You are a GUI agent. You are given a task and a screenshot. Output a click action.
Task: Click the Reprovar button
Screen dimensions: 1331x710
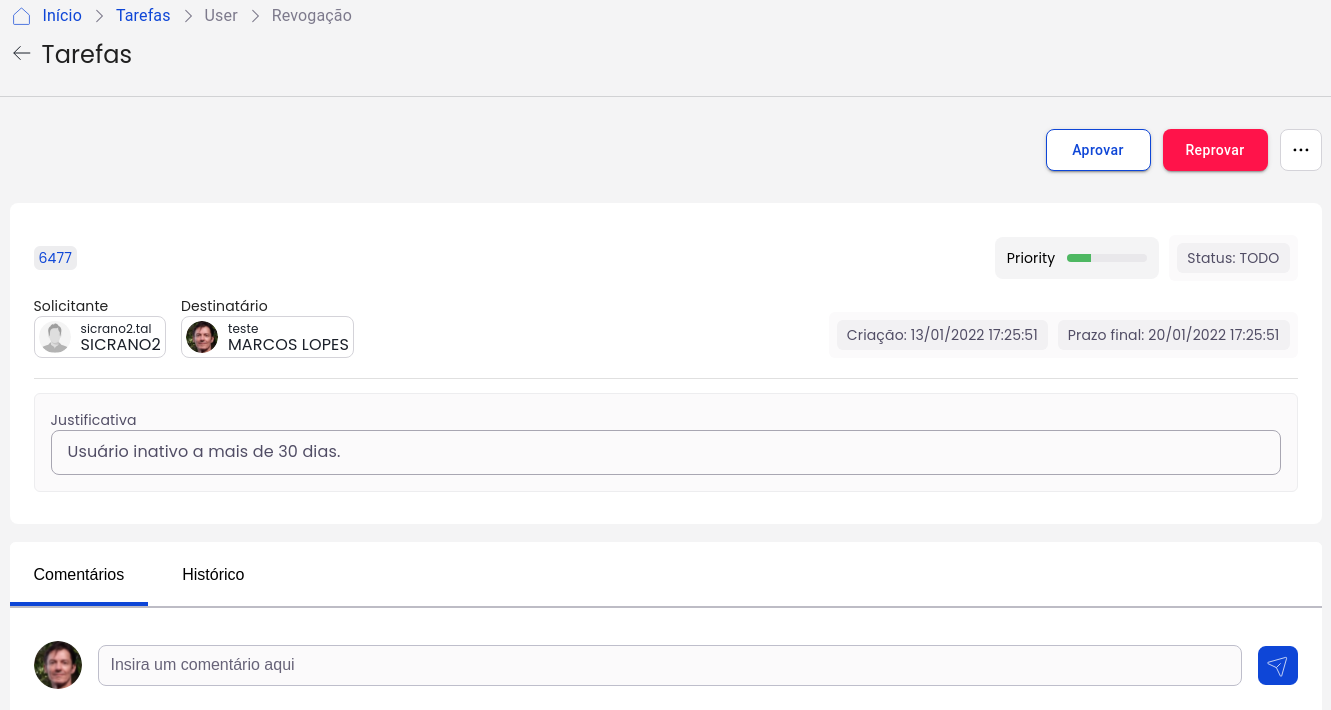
****************
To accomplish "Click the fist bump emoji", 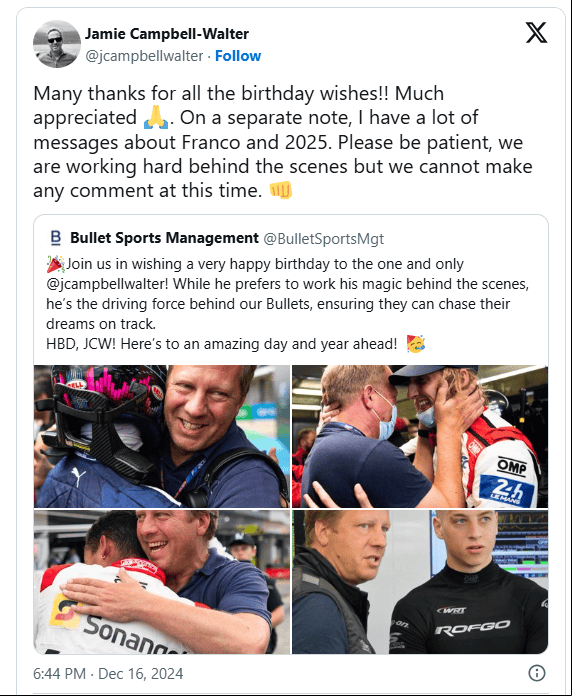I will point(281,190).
****************
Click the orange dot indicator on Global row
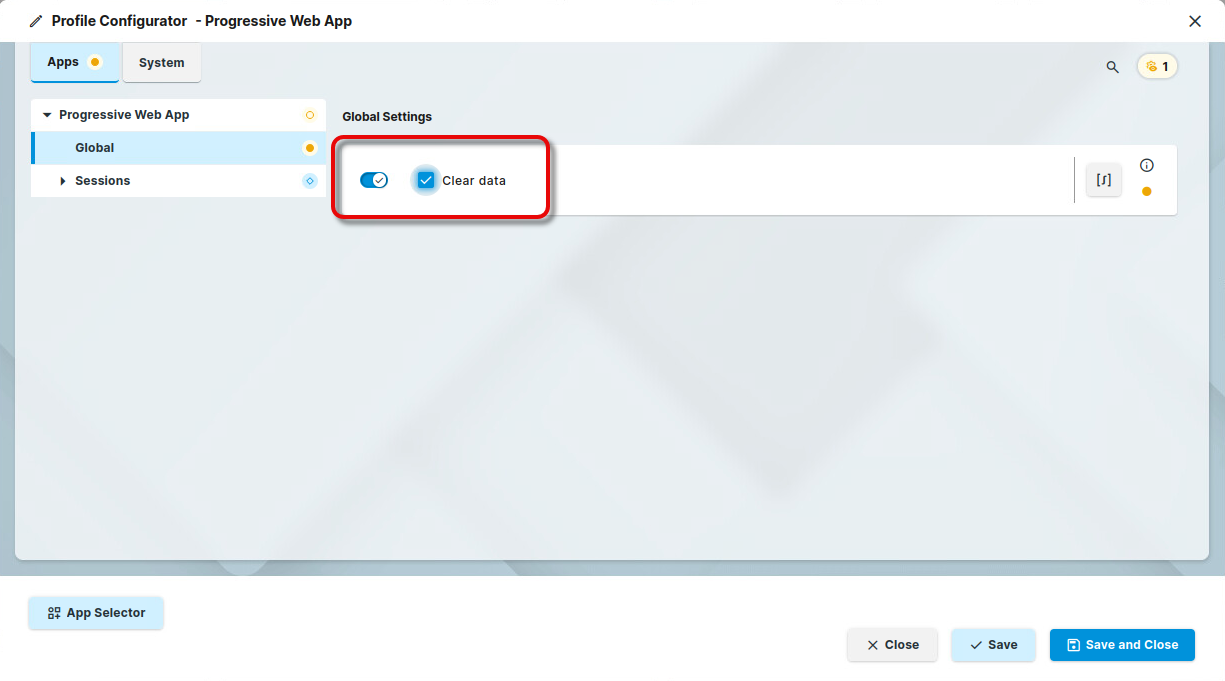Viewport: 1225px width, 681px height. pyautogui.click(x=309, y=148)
****************
■ **Problem description**:
Starting at the line above that holds "You are a GUI" and ending at the line that holds "Screen dimensions: 1331x710", transcribe each line exactly and include no other lines.

■ **Response**:
You are a GUI agent. You are given a task and a screenshot. Output a click action.
Task: Click the Reprovar button
Screen dimensions: 1331x710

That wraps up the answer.